敦賀港は戦前、ロシア革命の動乱に巻き込まれ、シベリア鉄道で救出されたポーランド孤児や、ナチスドイツの手から逃れ、リトアニア・カウナスの領事代理の杉原千畝が発給した「命のビザ」を持って上陸したユダヤ人難民の受入港となった。シベリア経由の欧亜国際連絡列車切符や、杉原千畝が発行した通過ビザなど、人道的役割を果たした敦賀港に関する資料を展示している。

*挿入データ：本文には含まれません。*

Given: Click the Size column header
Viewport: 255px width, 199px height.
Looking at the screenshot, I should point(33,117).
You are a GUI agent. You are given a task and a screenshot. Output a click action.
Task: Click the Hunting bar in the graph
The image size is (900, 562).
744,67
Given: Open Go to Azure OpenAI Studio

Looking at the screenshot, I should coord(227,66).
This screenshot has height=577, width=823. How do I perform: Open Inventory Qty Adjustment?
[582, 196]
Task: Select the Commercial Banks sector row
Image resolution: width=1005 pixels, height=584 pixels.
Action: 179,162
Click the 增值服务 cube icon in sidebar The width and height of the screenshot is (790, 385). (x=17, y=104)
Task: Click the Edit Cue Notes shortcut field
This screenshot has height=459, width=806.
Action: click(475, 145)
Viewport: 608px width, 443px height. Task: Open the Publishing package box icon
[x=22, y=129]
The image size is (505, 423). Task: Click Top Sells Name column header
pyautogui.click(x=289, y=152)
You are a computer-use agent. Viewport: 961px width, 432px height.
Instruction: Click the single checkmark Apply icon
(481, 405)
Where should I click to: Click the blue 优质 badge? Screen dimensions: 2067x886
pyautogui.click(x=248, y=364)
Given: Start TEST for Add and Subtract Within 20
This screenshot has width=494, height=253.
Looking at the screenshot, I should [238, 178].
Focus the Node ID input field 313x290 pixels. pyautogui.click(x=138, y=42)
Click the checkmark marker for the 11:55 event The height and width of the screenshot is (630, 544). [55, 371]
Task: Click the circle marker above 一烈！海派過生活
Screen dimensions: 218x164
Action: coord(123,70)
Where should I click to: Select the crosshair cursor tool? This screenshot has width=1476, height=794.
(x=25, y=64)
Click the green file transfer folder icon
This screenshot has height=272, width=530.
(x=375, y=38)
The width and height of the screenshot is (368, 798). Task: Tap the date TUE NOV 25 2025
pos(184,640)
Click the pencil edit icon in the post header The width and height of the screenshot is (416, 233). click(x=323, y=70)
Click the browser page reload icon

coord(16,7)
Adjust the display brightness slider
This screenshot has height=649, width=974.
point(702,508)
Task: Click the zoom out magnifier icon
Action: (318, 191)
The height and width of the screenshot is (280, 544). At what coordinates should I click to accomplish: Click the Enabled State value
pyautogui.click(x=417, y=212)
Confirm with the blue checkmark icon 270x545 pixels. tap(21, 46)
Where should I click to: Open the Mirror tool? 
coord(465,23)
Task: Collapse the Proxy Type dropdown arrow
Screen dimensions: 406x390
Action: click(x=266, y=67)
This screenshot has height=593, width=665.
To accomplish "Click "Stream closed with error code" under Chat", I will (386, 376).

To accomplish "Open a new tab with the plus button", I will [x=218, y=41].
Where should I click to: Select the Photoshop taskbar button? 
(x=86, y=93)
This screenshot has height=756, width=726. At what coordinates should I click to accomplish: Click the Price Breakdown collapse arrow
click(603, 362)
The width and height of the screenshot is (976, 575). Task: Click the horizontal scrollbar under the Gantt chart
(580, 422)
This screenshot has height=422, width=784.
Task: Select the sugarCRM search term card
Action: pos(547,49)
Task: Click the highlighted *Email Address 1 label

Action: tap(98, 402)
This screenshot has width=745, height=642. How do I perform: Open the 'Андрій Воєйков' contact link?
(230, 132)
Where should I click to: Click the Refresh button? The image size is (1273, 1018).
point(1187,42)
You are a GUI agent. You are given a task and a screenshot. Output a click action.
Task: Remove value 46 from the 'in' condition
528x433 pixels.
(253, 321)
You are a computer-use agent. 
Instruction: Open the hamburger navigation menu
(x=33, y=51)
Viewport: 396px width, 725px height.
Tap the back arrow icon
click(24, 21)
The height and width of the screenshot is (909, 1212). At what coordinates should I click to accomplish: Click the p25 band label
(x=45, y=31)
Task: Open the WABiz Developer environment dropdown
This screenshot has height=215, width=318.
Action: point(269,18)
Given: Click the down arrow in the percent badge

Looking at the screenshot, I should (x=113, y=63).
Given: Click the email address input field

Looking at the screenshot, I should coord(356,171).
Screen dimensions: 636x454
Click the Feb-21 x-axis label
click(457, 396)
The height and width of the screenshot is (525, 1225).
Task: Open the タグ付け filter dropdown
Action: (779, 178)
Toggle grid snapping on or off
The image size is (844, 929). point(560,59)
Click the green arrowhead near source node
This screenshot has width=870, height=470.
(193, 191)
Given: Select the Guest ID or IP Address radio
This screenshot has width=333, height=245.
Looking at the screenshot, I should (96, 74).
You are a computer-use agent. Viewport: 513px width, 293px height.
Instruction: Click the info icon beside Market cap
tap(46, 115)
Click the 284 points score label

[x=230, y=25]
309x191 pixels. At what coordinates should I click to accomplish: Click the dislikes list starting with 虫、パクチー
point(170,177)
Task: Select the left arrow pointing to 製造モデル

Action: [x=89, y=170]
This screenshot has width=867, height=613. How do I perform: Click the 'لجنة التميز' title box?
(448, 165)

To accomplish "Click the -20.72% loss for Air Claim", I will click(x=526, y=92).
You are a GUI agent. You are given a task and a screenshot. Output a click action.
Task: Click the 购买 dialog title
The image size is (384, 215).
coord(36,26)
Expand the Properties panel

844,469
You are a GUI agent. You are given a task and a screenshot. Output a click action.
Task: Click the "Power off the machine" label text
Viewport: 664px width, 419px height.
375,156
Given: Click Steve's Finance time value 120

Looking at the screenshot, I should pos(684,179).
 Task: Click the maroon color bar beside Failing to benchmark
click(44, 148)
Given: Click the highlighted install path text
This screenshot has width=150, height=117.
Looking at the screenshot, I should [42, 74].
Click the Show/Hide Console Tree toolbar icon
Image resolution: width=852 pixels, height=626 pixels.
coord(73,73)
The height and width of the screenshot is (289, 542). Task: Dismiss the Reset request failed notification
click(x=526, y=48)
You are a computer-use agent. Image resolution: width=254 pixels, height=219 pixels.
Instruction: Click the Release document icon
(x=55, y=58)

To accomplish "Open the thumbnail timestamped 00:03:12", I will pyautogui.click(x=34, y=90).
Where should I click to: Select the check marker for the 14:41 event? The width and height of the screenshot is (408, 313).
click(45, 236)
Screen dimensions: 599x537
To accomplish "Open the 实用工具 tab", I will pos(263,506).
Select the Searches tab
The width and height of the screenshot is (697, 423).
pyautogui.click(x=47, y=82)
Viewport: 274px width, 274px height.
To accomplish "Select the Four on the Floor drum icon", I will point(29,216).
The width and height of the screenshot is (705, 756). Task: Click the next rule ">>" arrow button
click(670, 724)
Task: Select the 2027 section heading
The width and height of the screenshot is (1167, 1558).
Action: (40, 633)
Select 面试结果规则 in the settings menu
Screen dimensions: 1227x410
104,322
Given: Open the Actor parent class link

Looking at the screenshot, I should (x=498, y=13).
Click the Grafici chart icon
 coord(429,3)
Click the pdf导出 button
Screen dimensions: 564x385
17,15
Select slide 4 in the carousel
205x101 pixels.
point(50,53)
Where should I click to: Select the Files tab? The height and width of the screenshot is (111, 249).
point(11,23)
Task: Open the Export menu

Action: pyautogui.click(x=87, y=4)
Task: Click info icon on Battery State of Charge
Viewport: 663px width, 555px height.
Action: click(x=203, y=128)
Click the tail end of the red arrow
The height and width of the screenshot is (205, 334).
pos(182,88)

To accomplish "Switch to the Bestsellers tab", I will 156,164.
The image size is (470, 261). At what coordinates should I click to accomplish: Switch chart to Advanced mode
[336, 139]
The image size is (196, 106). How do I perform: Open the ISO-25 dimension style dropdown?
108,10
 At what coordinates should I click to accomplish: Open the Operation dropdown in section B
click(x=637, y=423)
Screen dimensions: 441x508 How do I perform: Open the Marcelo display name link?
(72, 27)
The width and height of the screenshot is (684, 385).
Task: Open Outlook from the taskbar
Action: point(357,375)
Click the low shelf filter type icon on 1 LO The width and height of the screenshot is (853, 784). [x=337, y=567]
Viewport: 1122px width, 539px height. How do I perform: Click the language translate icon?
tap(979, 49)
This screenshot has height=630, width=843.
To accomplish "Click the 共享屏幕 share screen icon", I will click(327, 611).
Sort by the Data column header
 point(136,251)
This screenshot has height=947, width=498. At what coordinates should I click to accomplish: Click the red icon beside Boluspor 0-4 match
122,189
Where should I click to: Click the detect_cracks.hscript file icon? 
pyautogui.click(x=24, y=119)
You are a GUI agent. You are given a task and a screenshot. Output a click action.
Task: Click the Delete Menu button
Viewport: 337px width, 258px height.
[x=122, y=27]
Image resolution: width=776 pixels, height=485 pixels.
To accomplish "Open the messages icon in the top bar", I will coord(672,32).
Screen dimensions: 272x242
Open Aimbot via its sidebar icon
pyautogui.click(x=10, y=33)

『アドルフに告ぐ』では、カウフマンの助けにより、エリザがドイツから日本に向けて単身亡命する様子が描かれている。カミルがエリザを神戸港に迎えに行くシーンにはには「昭和15年(1940)11月」とあり、時期的には杉原千畝がリトアニアでビザ発給していた1940年8月と合致する。ただ手塚が杉原千畝のことを連載当時知っていたかどうかは定かではない。
またこの翌昭和16年3月、手塚の父粲は丹平写真倶楽部の仲間と神戸在留ユダヤ人の撮影会に参加している。この時神戸で撮影された写真は同年5月大阪朝日会館で行われた写真展「第23回丹平展」で「流氓(るぼう)ユダヤ」と題して発表された。その後『寫眞文化』昭和16年10月号に掲載されている。しかし、このことも漫画とは直接的な関連性は見当たらない。『アドルフに告ぐ』はあくまで手塚独自の歴史解釈の上で描かれたオリジナルストーリーと言えよう。